**Work to complete:**
Copy out every line in the records below that contains the string "button". Case counts.

**Material for this task:**

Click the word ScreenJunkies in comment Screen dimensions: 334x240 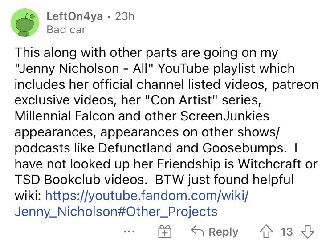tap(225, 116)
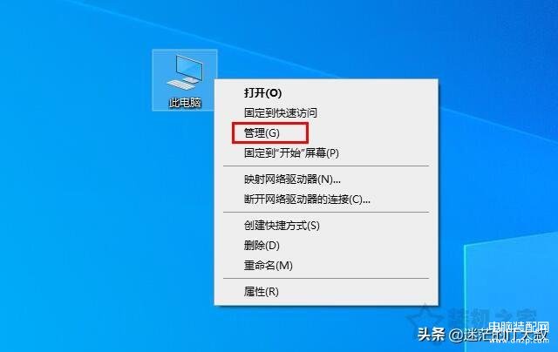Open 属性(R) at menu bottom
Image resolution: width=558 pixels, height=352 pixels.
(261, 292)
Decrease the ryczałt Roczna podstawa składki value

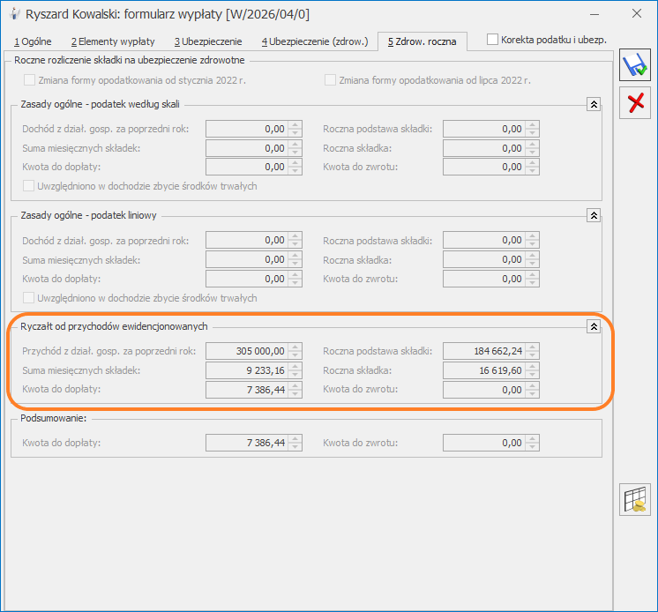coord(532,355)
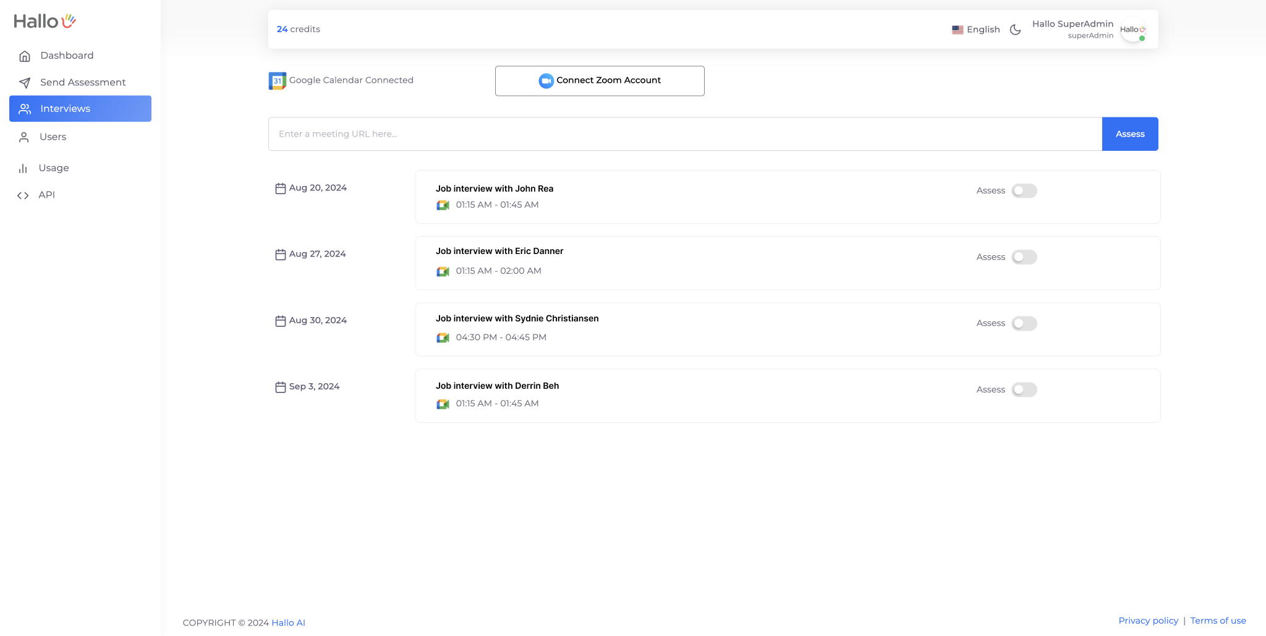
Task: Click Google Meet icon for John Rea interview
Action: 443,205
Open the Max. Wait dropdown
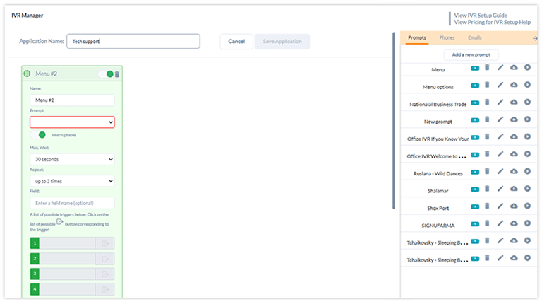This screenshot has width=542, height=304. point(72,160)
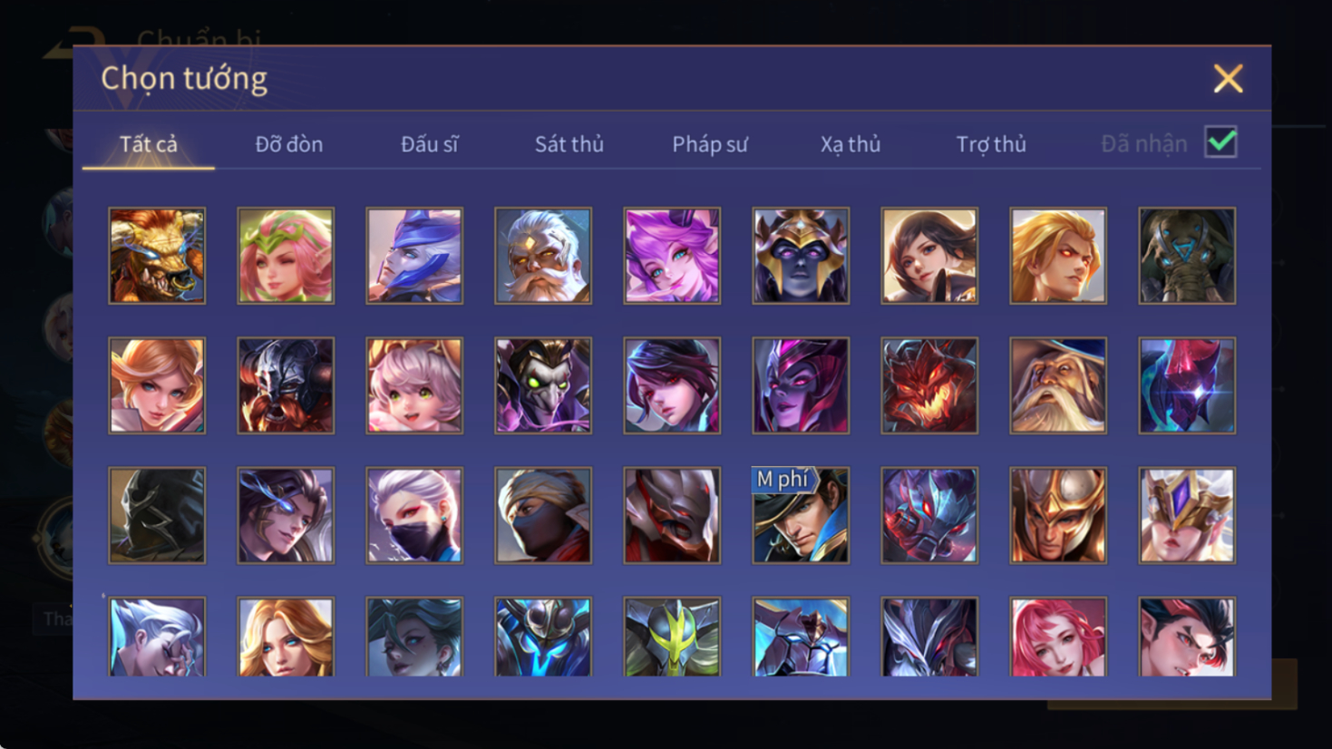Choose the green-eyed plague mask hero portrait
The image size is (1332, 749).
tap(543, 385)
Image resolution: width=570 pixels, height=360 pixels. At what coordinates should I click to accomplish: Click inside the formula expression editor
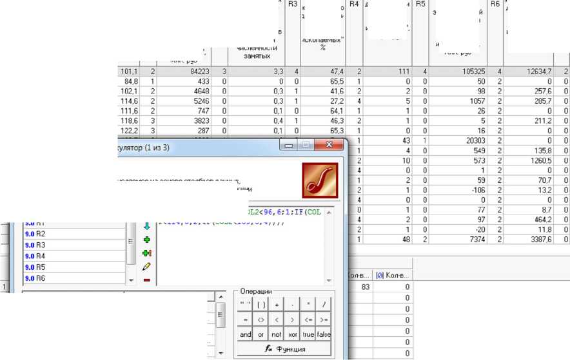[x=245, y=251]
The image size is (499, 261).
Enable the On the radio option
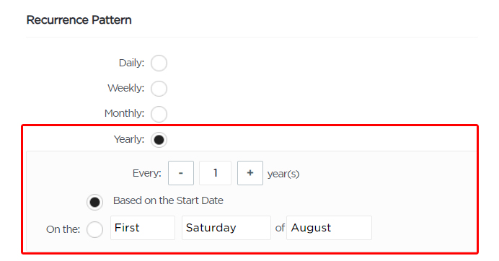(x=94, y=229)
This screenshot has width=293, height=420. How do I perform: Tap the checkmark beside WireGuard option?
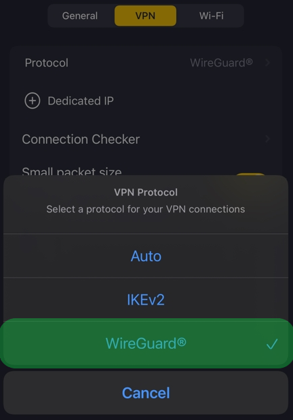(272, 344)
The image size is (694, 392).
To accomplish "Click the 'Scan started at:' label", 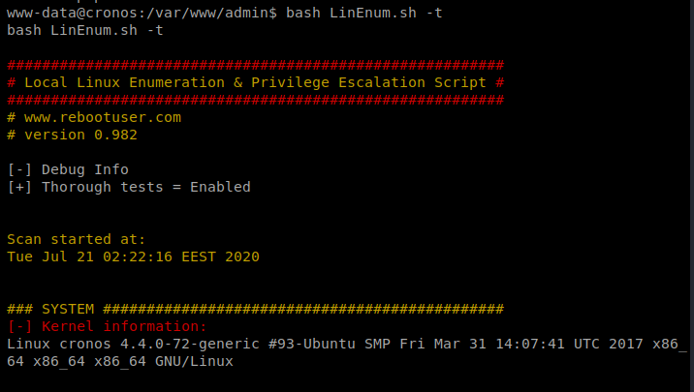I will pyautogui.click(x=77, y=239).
---
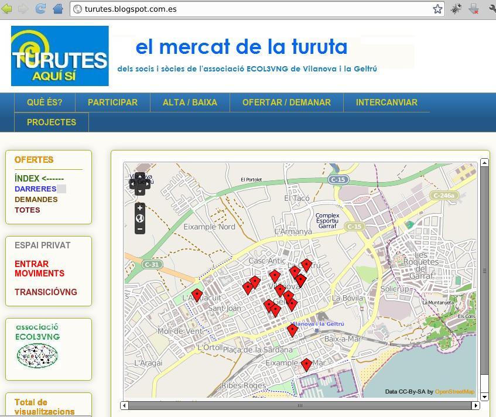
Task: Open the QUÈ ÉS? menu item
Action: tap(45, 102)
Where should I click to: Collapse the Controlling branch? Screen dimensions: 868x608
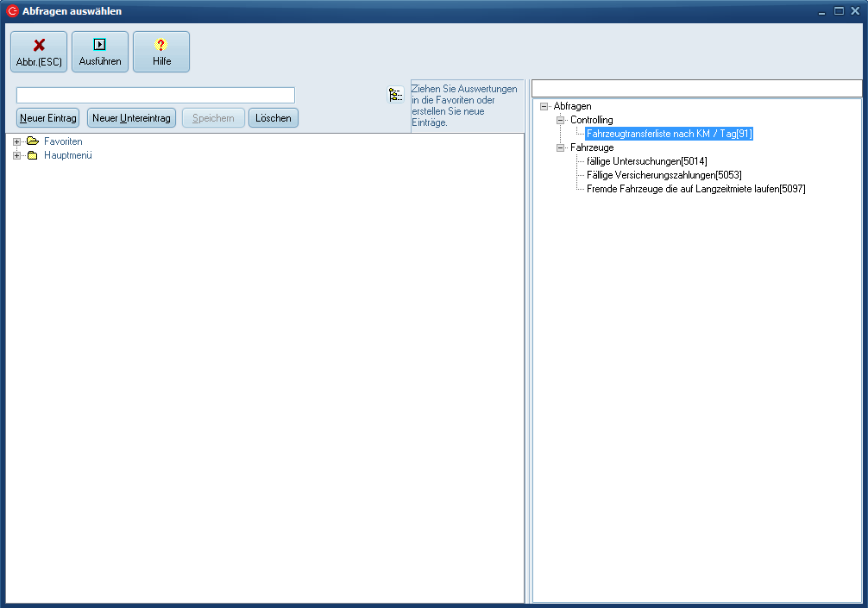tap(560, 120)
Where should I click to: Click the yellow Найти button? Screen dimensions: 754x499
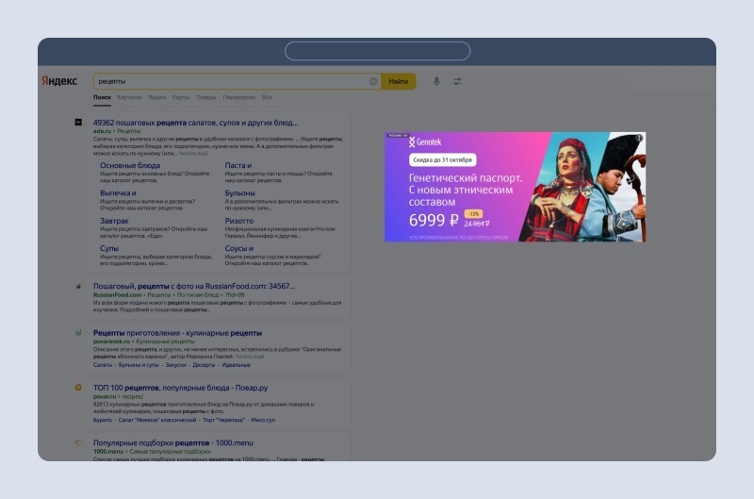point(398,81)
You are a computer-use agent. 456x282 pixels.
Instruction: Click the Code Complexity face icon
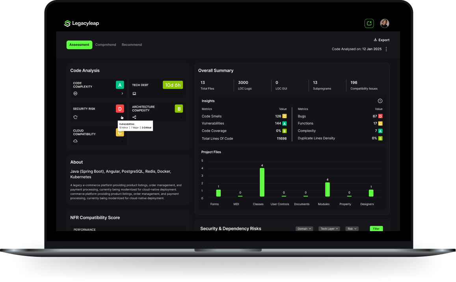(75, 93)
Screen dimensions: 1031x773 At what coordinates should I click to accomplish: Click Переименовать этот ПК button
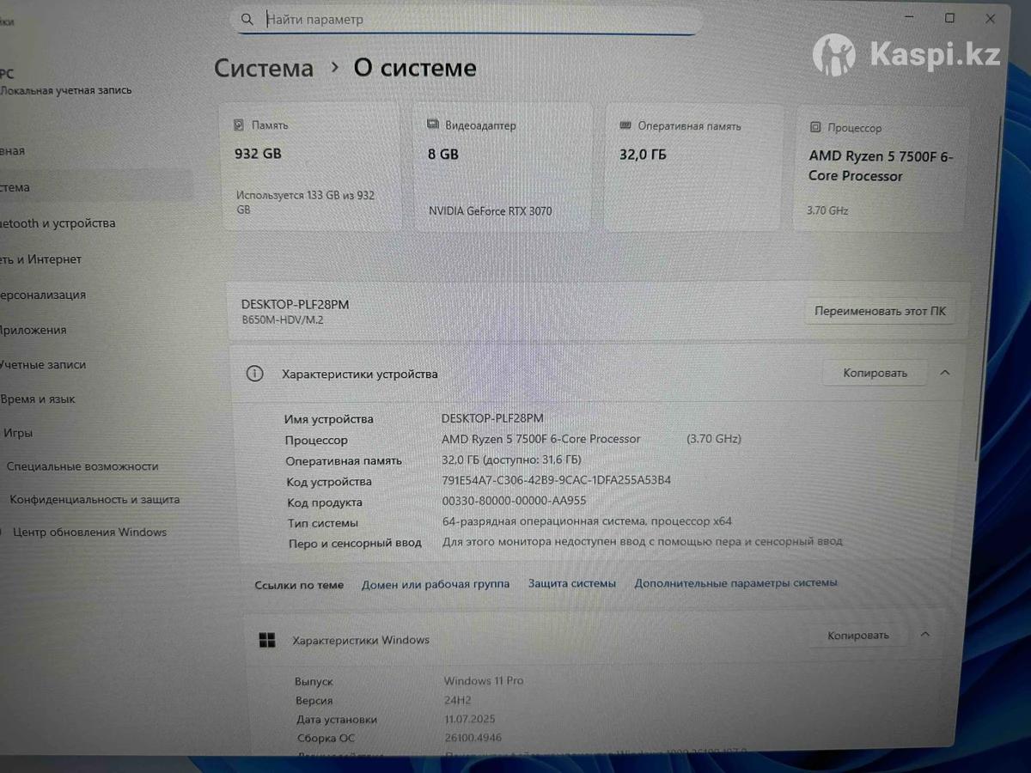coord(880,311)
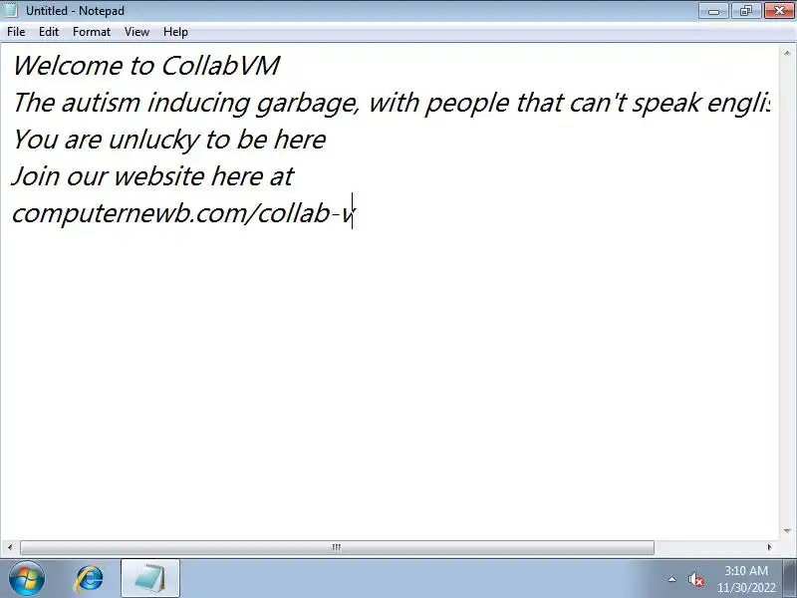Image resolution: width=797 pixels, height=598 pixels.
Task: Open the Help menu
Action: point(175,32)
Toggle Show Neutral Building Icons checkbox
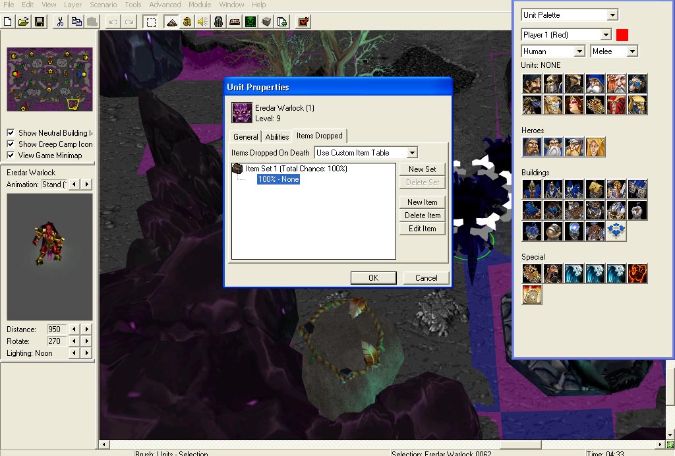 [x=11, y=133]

**Written answer:**
Where should I click to: Click the yellow Найти button? Screen dimensions: 754x499
Screen dimensions: 1031x773 At what coordinates should I click to accomplish: Click Переименовать этот ПК button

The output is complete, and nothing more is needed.